Task statement:
No pictures should appear in the copy. Reproduce exactly the lines from the one containing "Task: Click the Pd vs Range icon" through the end of the material below.

====

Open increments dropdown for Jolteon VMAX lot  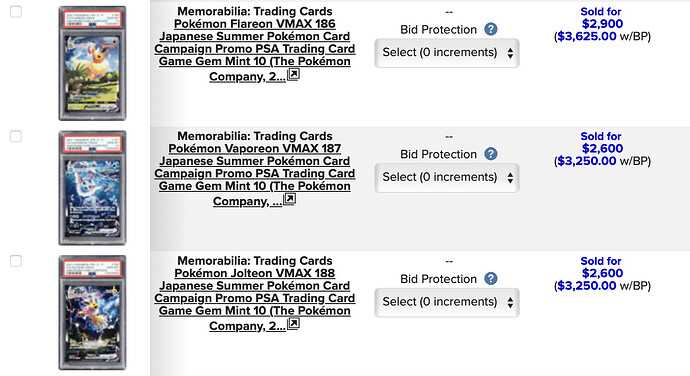pyautogui.click(x=447, y=302)
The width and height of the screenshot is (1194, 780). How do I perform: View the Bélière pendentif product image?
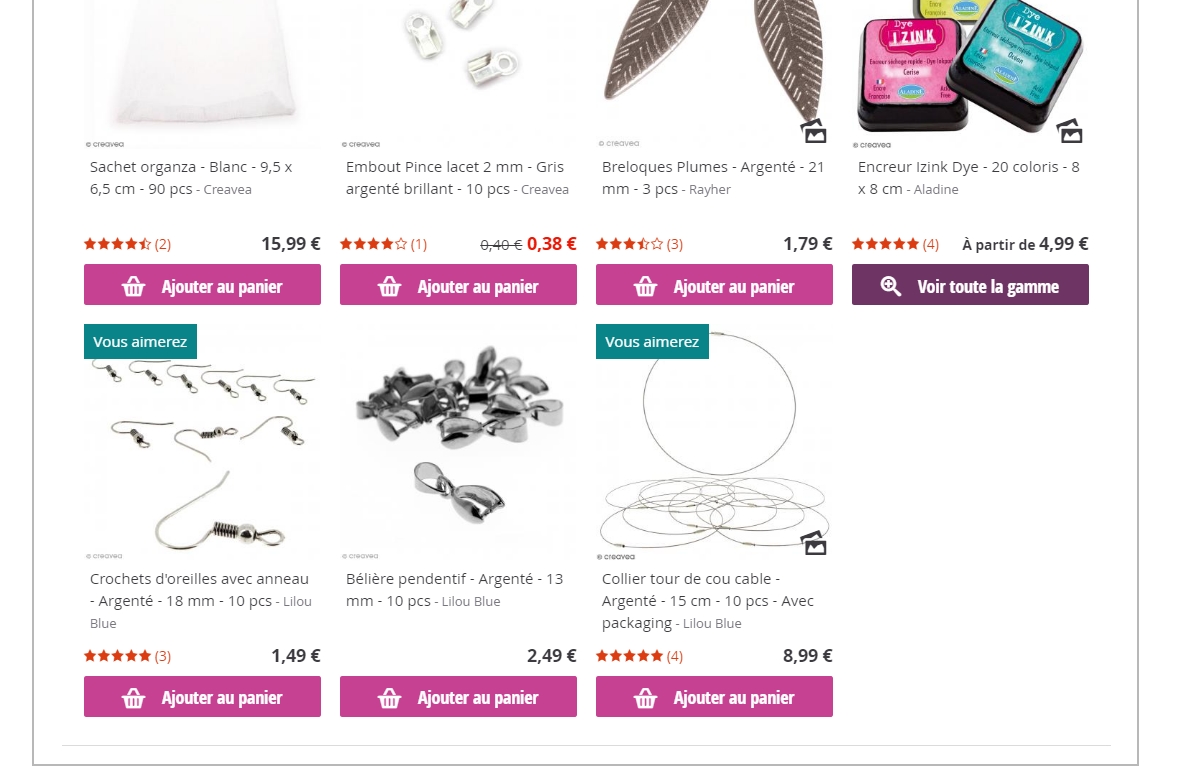tap(458, 440)
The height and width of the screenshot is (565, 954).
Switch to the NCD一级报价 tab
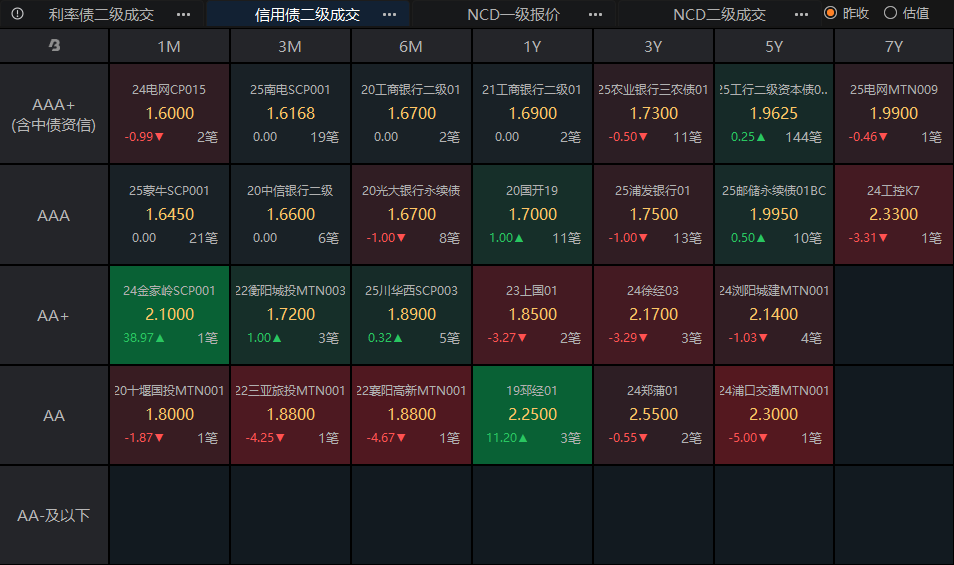coord(514,15)
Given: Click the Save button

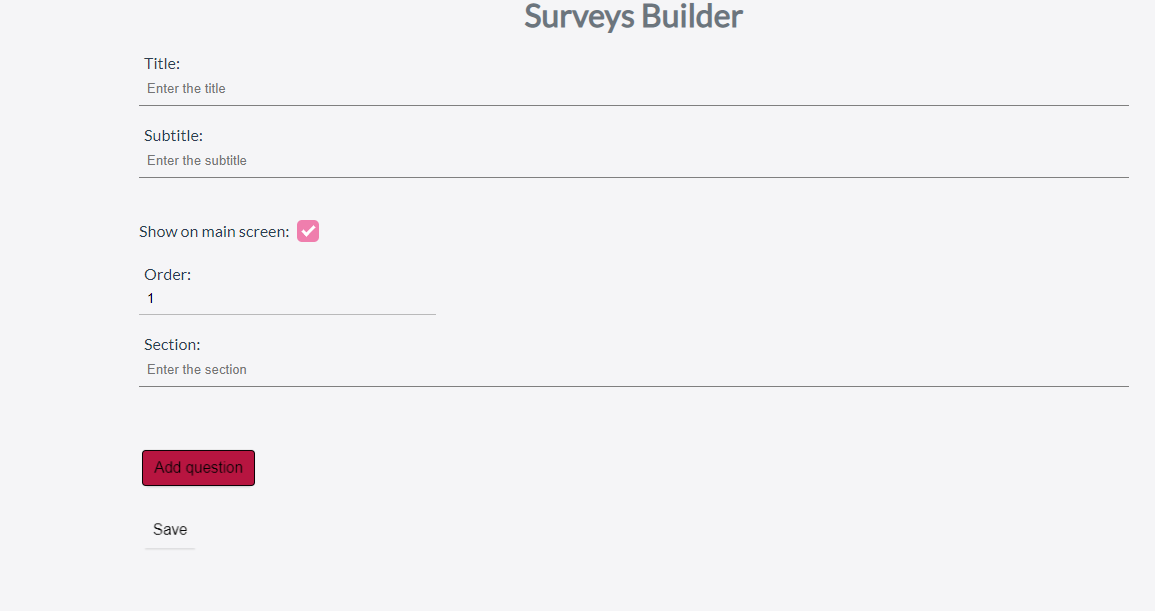Looking at the screenshot, I should [x=170, y=530].
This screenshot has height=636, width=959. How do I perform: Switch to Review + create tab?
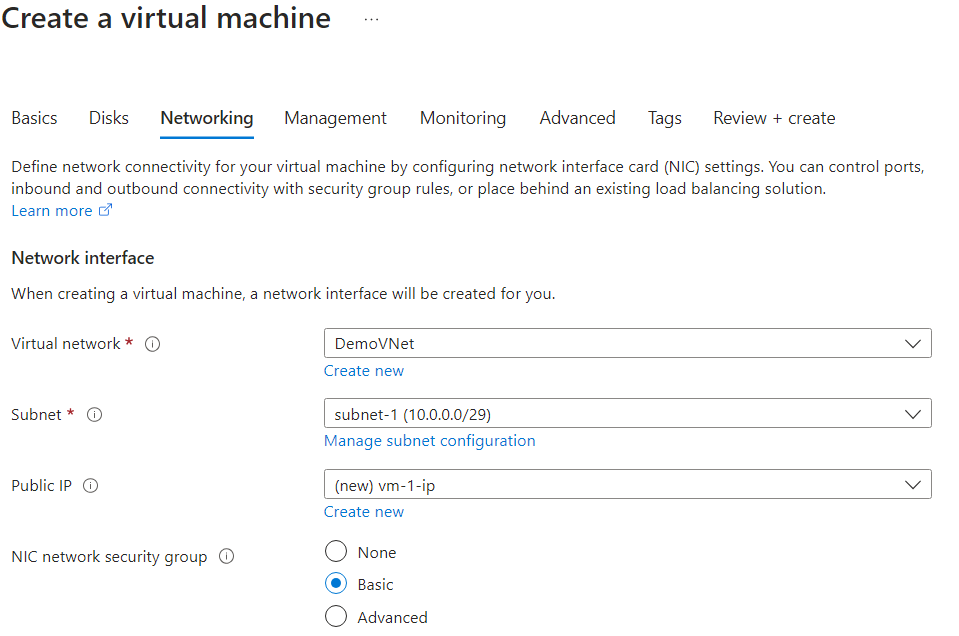pos(773,118)
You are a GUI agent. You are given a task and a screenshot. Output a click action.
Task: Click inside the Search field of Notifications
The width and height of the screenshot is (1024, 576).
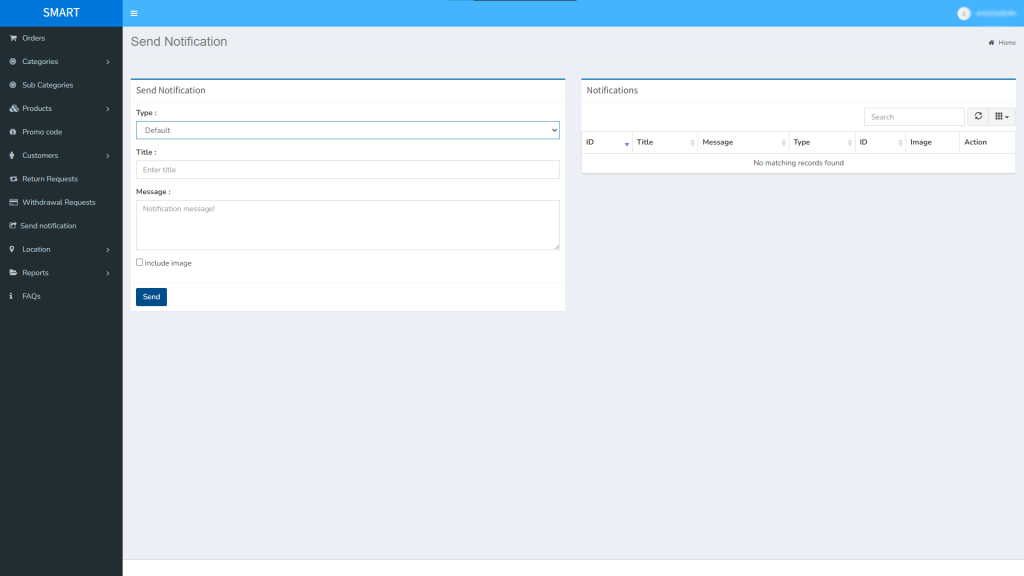(913, 116)
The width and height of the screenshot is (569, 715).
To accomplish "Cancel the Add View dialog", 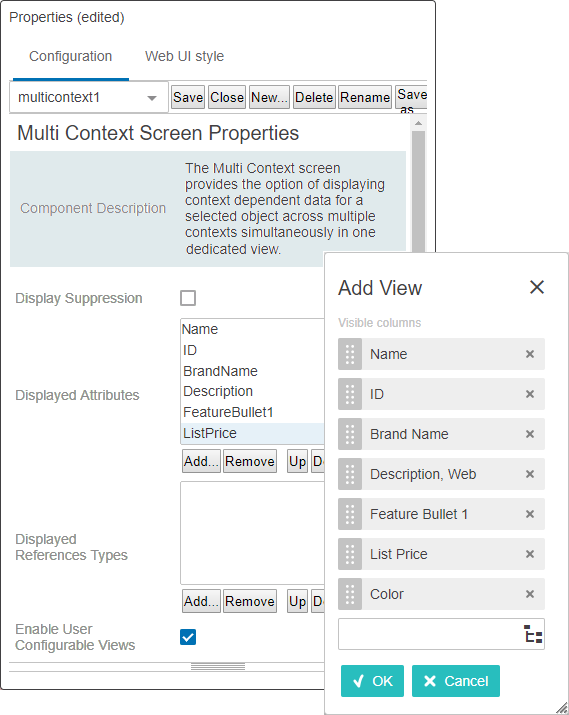I will coord(455,681).
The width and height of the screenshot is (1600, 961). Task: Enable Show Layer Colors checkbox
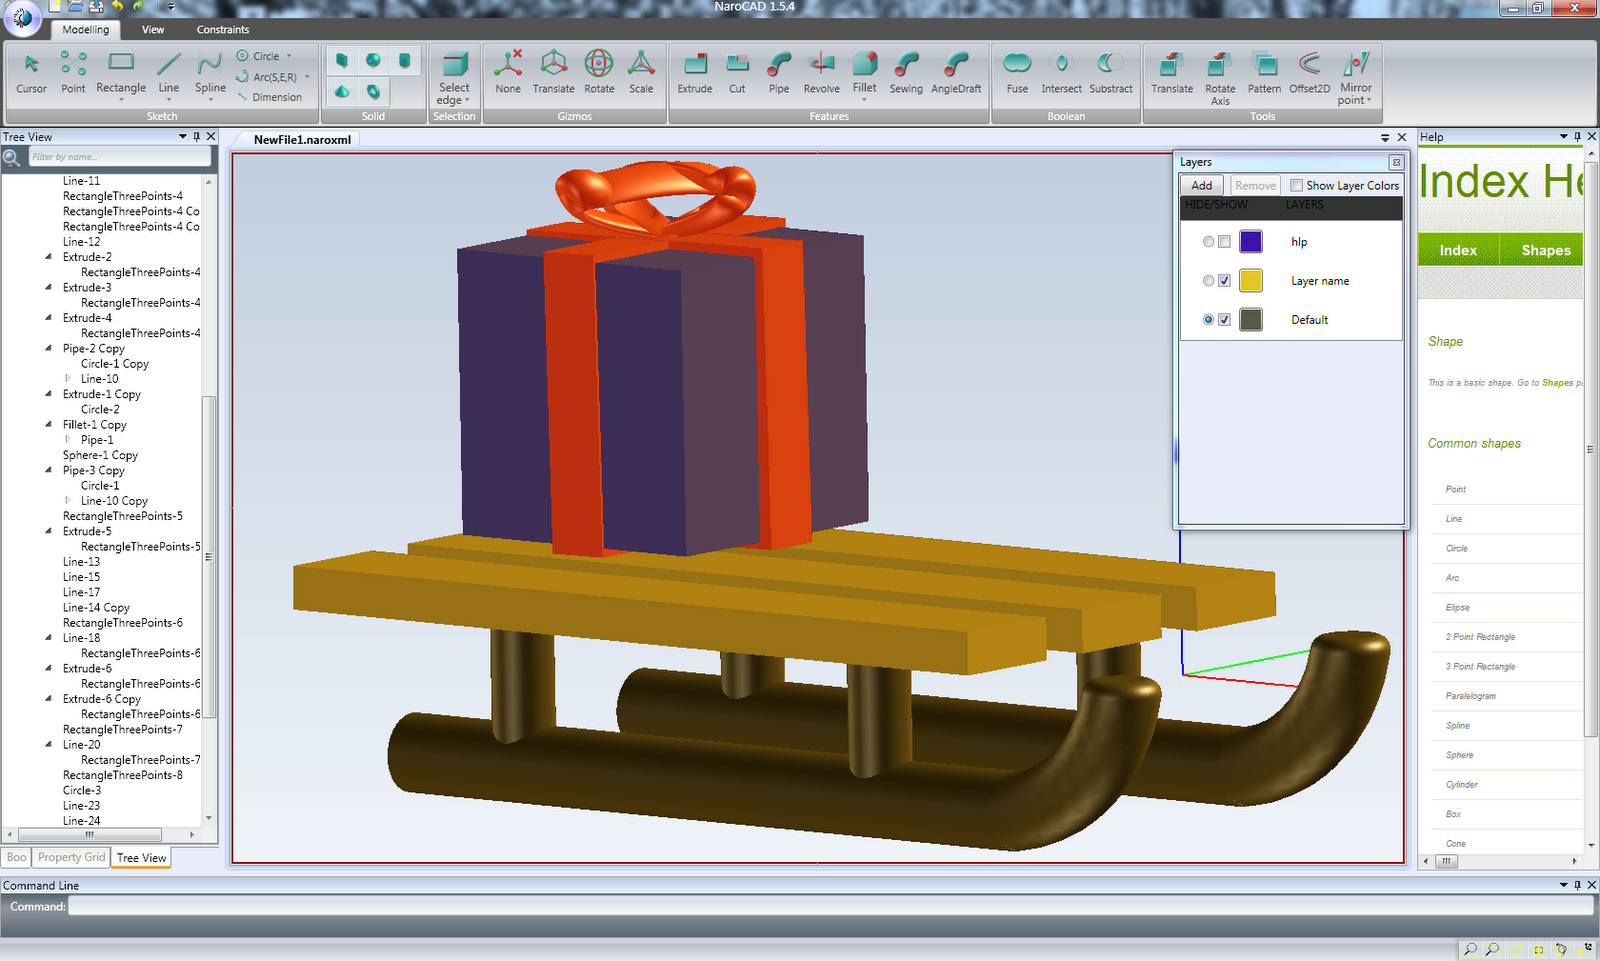coord(1297,186)
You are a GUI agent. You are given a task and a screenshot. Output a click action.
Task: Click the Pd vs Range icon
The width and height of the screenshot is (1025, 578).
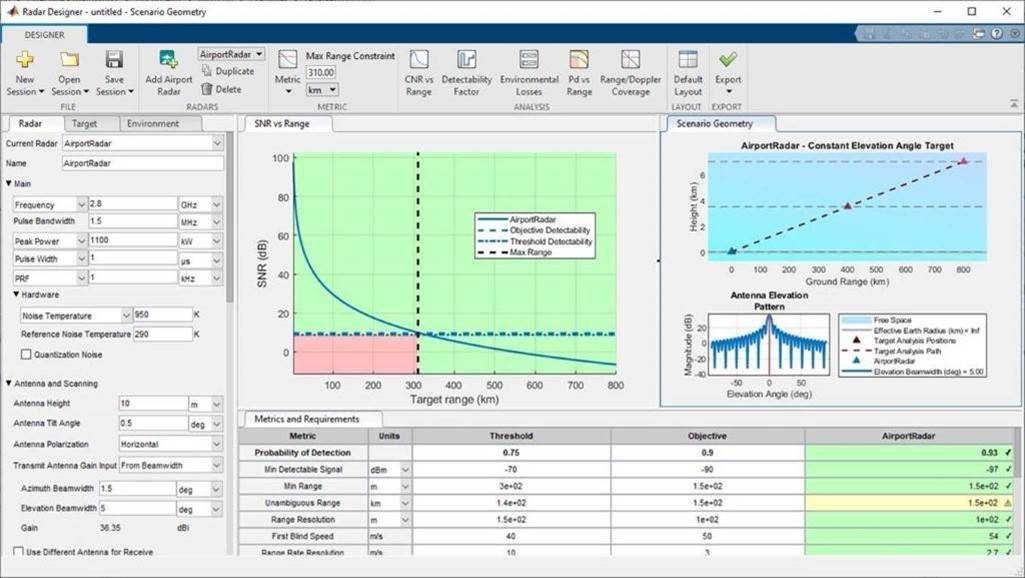(x=578, y=70)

====

Response area:
Task: Click the Pd vs Range icon
The width and height of the screenshot is (1025, 578).
(x=578, y=70)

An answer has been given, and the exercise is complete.